Q. And the child that is left out of the swim, so to speak, he feels inferior or second-class, doesn’t he?

A. Yes, and I think we should prevent that in all cases possible.

Q. You wouldn’t make a new social order to prevent that social strata of society, would you?

Judge Huxman: Just a minute, the Court will sustain an objection to that question.

By Mr.
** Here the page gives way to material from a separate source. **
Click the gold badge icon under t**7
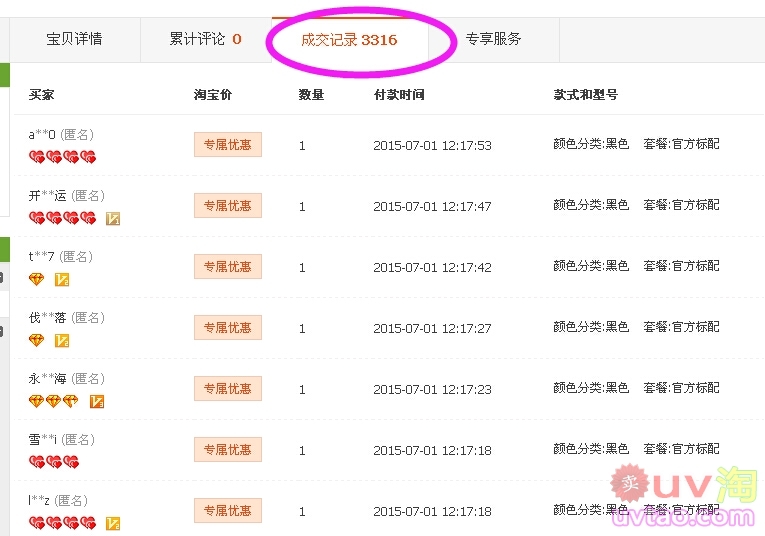The width and height of the screenshot is (765, 536). [62, 279]
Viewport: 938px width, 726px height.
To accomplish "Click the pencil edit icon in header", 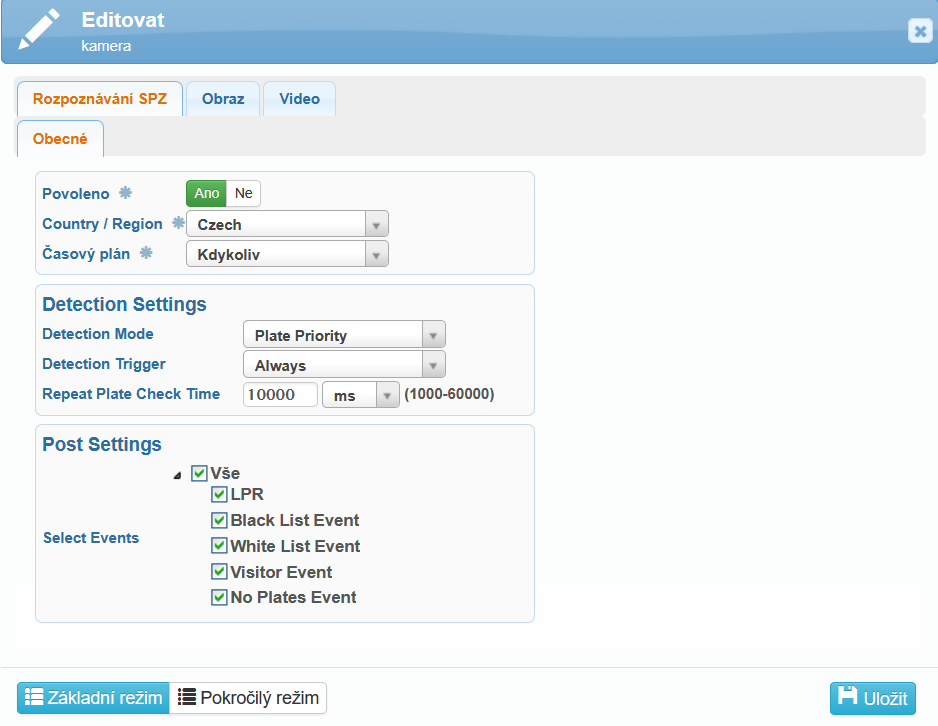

Goodell:

Q. Have you made a survey of any students that have gone to our segregated schools, the negro students, and picked them up to see what effect to their education that you call attention to being inferior, hoe its worked out in every-day life?

A. I have talked to a few of them, but I have not made a survey of them.

Q. Have you heard of anybody getting hired or a professional man having a plant or a businessman having a customer based upon what elementary school he went to in the first grade or the second grade or the sixth grade for that matter?

A. Oh, probably not, but probably there are cases where a person is hired or not hired on the basis of the kind of education he received in the first six grades.

Q. You don’t know a thing about our community and how the negro child, when he goes through our school system, how he is received by the business world at all, do you?

A. Oh, I have known Topeks for some years. I may have a little knowledge.

Q. Do you know anything about that?

A. A little, not much.

Q. What?

A. I don’t know much about it.

Q. Do you know that in the case of the junior high grades and the senior high grades that they are not segregated?

A. Yes, sir.

Q. Do you think, getting back to the school system and the illustration of where the negro child would go to a school where he would be outnumbered twenty to fifty to one, and he wasn’t recognized because of pure majority rule and wasn’t elected head of his class or class officers, or recognized in various school activities, that that would have any impact on such a child?

A. Not as much impact as having been denied even to get into the running.

Q. Do you think that if you got in the school and left out entirely he would feel happy about it, would he?

A. What’s that again?

Q. You think if the negro child was simply be edict law forced into the white school, whether the white school was ready to receive him or not, and however much he was in the minority and however much he would be left out of things, he would still be happy merely because he had found his way into the white school, isn’t that right?

A. I think on a long-range plan he would be happier than on the other way.